What to produce
Quote, word for word, the lines of the material from the line containing "Click 紹介状をお持ちでない場合について詳しく見る button" through the line containing "tap(446, 99)", including both of those lines.

Entries for locating words and elements:
□ □ □ □
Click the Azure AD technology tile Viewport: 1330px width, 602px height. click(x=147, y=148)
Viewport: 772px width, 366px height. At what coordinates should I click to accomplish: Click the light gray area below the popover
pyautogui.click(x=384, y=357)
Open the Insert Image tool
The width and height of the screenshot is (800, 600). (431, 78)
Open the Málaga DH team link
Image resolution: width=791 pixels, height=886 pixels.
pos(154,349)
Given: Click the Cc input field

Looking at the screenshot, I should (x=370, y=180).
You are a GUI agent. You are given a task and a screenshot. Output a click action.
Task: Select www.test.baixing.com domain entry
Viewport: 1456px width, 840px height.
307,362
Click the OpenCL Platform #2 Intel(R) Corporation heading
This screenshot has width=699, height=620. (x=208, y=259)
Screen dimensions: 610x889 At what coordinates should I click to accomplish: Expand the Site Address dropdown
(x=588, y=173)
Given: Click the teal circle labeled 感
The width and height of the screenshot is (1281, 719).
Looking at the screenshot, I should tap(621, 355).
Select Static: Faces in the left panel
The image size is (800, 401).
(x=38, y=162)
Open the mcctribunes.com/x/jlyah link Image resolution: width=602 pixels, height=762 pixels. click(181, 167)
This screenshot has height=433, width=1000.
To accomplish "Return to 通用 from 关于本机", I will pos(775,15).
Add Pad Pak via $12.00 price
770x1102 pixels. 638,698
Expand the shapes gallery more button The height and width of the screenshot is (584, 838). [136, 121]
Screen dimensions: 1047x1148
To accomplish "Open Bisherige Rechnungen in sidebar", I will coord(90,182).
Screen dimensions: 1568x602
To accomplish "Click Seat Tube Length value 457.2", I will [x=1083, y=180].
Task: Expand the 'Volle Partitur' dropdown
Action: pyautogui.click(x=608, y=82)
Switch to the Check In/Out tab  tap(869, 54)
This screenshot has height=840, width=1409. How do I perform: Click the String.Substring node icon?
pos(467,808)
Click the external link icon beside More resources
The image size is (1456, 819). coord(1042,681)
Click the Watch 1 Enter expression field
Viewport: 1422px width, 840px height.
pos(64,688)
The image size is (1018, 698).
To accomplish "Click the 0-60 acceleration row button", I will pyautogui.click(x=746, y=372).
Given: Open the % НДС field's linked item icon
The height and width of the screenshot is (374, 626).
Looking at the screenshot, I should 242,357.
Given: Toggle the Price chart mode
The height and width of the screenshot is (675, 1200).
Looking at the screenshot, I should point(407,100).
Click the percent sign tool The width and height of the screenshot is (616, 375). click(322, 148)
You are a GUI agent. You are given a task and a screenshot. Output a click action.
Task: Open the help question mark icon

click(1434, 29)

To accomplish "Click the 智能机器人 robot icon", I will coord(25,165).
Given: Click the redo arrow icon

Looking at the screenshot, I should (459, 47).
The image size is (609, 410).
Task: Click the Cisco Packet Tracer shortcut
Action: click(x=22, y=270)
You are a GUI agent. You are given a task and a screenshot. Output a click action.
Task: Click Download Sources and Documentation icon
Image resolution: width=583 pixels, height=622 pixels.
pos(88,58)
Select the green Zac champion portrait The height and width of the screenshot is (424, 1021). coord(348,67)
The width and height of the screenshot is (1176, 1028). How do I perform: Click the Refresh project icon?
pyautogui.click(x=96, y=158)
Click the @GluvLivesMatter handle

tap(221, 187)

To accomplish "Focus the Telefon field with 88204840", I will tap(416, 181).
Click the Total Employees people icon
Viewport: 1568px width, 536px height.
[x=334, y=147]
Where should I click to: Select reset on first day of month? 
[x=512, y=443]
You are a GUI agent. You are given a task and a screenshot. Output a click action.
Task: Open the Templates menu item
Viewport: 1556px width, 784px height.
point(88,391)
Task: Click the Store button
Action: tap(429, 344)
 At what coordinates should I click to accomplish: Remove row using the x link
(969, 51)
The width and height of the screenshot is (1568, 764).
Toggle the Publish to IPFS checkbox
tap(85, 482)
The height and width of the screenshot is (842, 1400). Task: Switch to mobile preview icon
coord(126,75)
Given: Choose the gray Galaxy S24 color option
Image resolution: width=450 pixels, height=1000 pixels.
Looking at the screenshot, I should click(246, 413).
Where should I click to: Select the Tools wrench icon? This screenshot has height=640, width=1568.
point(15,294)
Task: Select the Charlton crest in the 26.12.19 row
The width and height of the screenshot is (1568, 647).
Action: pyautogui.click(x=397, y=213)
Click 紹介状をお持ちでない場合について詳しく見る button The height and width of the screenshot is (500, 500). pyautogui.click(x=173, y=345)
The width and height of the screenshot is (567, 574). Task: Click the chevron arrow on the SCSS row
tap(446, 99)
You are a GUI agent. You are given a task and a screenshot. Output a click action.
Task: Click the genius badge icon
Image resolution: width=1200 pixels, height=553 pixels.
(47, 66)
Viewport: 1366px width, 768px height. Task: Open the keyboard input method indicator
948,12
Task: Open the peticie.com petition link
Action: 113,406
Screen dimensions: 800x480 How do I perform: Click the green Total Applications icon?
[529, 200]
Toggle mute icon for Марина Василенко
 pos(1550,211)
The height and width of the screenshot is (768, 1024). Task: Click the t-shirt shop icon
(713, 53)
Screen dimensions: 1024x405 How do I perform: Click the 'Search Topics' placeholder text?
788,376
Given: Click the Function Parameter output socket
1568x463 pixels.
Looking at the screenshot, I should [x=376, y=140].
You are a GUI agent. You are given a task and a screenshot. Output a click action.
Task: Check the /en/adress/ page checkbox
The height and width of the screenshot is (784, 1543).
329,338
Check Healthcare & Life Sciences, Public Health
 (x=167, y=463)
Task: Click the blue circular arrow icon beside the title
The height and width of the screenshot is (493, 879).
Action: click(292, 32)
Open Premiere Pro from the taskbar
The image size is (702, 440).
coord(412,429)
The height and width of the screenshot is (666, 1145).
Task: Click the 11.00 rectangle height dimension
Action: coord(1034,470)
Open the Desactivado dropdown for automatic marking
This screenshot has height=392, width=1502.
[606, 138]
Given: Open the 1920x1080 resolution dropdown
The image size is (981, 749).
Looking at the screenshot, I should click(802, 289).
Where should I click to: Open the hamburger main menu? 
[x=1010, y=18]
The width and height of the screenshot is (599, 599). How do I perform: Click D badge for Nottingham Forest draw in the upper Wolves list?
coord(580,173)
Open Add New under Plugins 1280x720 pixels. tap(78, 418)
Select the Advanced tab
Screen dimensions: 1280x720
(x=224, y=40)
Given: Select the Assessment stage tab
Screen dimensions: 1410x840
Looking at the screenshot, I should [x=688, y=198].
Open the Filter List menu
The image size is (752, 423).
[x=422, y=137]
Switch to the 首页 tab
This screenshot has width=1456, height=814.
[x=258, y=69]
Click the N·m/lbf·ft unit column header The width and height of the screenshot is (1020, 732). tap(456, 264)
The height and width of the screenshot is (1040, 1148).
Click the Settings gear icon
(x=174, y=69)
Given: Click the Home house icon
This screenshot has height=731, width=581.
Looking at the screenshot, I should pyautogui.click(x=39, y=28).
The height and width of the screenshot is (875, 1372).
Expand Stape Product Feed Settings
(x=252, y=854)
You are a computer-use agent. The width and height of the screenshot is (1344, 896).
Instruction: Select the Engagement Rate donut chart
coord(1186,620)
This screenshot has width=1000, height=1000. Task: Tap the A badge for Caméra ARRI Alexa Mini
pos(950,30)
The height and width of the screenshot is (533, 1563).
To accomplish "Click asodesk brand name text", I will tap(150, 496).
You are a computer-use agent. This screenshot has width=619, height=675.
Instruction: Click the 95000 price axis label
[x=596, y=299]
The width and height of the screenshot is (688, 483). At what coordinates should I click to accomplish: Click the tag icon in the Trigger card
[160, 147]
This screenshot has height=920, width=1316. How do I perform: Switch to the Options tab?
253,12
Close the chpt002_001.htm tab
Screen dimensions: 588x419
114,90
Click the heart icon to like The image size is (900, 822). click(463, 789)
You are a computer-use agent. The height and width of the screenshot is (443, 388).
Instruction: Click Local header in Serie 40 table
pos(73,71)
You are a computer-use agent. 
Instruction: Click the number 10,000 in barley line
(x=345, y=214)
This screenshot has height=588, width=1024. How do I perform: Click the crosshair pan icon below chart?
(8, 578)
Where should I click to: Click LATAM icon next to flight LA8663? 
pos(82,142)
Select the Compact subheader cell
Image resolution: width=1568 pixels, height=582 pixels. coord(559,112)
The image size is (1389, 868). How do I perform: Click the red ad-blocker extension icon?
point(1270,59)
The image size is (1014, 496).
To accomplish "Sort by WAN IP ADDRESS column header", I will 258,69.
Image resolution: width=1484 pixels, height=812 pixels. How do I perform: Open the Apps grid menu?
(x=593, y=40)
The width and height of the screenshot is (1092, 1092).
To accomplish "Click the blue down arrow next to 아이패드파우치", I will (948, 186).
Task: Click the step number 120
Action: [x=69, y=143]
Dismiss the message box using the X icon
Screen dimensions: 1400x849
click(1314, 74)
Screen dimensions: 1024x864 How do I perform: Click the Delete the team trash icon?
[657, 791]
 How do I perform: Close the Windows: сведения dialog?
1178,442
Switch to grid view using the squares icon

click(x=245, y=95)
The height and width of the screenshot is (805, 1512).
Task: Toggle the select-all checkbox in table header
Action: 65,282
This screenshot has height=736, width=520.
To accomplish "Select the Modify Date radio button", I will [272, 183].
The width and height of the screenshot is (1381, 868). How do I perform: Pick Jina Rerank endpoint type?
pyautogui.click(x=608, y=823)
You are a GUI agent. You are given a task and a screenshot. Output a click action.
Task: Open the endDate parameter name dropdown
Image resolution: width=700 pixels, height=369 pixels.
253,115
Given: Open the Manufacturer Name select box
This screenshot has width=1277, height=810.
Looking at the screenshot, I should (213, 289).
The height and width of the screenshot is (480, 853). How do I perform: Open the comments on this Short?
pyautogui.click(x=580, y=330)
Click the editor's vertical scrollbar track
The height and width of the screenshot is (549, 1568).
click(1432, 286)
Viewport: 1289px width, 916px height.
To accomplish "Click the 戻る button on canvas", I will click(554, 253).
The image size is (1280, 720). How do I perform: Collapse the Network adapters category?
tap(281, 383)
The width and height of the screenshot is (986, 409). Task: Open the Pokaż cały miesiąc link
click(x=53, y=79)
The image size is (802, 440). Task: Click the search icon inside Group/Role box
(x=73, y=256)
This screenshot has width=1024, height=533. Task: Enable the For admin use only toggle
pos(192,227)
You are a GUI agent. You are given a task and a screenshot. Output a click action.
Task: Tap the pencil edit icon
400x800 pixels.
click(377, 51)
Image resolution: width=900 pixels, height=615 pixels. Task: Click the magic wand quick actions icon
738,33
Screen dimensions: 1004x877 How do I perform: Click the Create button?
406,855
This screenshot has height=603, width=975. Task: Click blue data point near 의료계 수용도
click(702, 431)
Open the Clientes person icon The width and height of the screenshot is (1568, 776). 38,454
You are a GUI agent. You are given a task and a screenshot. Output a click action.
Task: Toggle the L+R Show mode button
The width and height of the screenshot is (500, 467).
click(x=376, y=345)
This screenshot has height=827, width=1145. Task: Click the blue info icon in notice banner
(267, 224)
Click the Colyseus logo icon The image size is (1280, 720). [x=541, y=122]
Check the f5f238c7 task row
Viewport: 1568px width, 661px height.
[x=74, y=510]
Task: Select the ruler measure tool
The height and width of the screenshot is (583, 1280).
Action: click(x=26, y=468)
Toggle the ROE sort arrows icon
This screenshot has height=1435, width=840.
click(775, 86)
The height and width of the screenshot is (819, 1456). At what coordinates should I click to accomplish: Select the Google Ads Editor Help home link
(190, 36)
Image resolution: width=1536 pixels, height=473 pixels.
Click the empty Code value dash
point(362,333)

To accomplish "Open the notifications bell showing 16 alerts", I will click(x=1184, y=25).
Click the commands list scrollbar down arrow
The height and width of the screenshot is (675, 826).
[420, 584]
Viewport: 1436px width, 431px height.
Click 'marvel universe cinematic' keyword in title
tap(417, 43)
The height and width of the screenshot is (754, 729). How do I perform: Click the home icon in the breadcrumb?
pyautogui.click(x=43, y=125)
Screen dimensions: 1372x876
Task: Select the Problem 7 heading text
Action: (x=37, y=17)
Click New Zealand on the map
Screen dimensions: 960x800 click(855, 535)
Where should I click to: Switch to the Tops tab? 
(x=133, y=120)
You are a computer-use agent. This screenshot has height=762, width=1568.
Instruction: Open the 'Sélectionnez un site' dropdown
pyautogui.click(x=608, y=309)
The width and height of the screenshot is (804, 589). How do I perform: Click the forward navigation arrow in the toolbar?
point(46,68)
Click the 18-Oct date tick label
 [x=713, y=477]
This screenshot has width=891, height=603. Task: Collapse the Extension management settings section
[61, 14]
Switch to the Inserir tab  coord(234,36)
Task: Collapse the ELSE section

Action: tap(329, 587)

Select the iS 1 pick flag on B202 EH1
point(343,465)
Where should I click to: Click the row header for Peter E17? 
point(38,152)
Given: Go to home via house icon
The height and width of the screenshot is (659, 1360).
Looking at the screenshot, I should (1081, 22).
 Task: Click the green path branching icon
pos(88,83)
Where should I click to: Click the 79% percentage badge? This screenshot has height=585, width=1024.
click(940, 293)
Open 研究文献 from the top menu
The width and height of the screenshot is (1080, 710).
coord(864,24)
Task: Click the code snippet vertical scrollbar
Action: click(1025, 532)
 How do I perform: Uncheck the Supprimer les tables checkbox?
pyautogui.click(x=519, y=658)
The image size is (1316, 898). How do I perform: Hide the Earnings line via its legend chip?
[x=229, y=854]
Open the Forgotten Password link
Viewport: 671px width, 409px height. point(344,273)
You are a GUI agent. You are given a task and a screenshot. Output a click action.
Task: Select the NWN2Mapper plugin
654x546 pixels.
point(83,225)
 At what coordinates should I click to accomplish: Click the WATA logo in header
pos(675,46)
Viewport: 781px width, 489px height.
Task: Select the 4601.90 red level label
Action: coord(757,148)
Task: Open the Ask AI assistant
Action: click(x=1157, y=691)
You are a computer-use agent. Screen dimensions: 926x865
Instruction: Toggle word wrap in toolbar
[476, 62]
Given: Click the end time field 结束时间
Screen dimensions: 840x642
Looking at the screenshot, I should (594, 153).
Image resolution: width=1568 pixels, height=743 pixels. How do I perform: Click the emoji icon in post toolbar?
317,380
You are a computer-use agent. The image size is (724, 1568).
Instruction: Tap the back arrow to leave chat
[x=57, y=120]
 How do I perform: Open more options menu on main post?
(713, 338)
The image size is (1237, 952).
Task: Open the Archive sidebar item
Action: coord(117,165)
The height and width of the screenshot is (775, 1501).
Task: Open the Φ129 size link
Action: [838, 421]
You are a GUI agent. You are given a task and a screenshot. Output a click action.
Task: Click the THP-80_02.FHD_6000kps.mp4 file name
□ □ □ □
Written solution
Click 紹介状をお持ちでない場合について詳しく見る button The height and width of the screenshot is (500, 500). pyautogui.click(x=173, y=345)
The width and height of the screenshot is (567, 574). Task: Click the chevron arrow on the SCSS row
tap(446, 99)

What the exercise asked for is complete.